Template-assisted synthesis of porous carbon derived from biomass for enhanced supercapacitor performance

Carbon-based electrode materials have received widespread interest in supercapacitors because of their tunable structure, high chemical and physical stability, and low cost. The hard template method is considered as a potential strategy for fabricating porous carbons with controllable structures. However, porous carbons with satisfactory capacitance are always fabricated using an expensive template. Therefore, a simple and low-cost template strategy is necessary to construct high specific capacity porous carbon for supercapacitors. Herein, we proposed a facile and cost-effective method to fabricate biomass-derived porous carbon with a controllable structure using alginate as precursor. The in-situ formation of Fe(OH)3 nanoparticles was employed as a hard template to construct interconnect microchannels, which could effectively increase capacitive active sites and promote electrolyte diffusion during the electrochemical process. The optimized sample displayed a high specific capacitance of 302 F g(-1) at a current density of 0.5 A g(-1) in 6 M KOH electrolyte and outstanding cycling stability with the capacitance retention of 88.39 % after 10,000 cycles at 5 A g(-1).

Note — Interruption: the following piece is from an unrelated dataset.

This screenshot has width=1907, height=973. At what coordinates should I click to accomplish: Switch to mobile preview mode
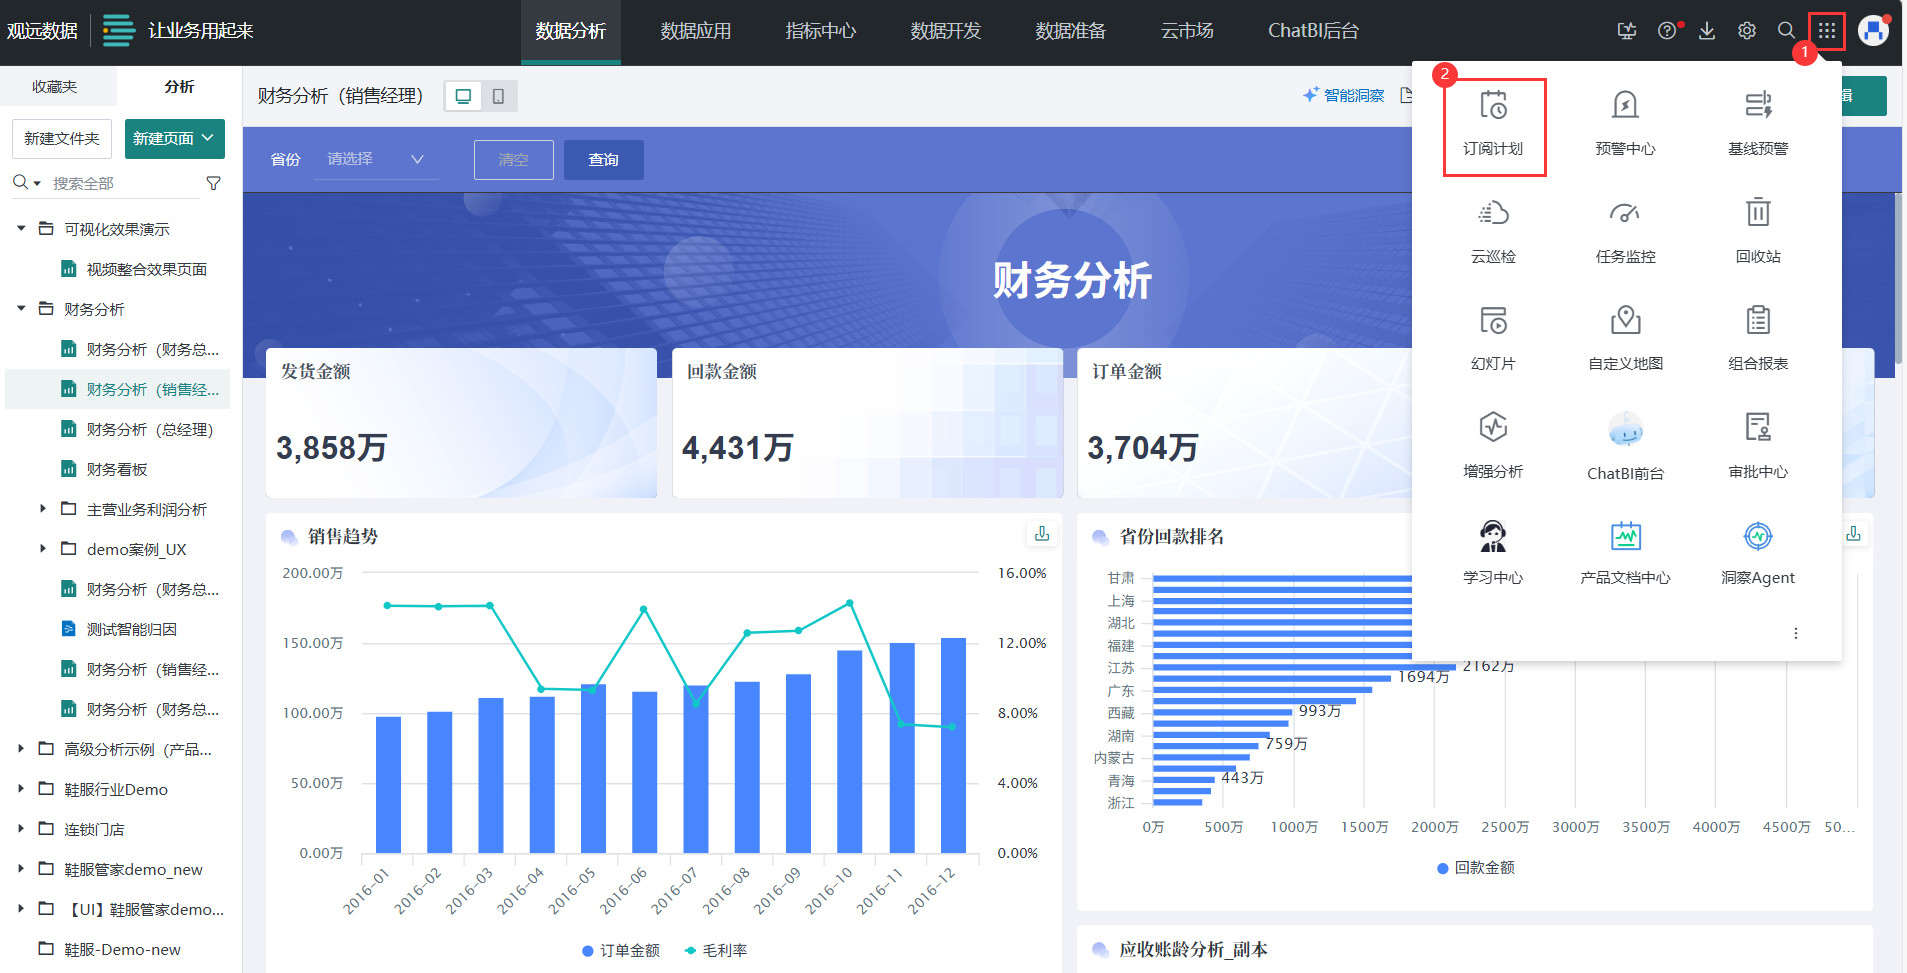(x=498, y=95)
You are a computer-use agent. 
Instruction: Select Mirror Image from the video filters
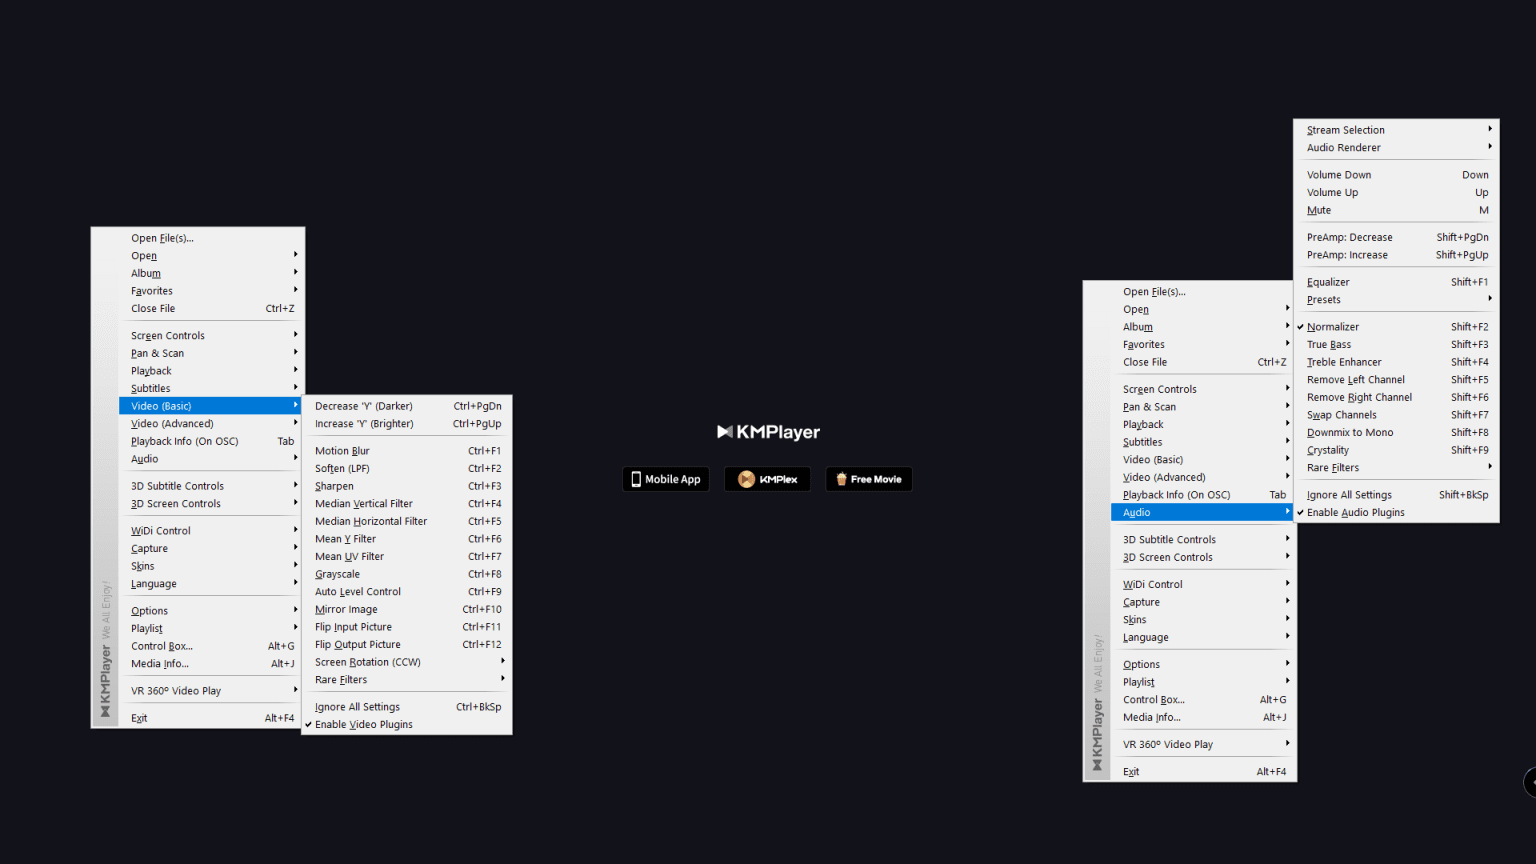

In addition, a symmetric supercapacitor assembled by Fe-SA-C-1.5 electrodes showed an energy density of 11.32 W h kg(-1) at a power density of 250 W kg(-1). This work offers a promising approach to construct high-performance electrodes for supercapacitors.

Automated summary

Carbon-based electrode materials have attracted attention in supercapacitors due to their tunable structure, stability, and low cost. This study proposes a simple and low-cost method using alginate as a precursor to fabricate biomass-derived porous carbon with a controllable structure. The in-situ formation of Fe(OH)3 nanoparticles is used as a hard template to construct interconnect microchannels, enhancing capacitive active sites and electrolyte diffusion. The optimized sample exhibits high specific capacitance and cycling stability, and a symmetric supercapacitor assembled with these electrodes demonstrates high energy density.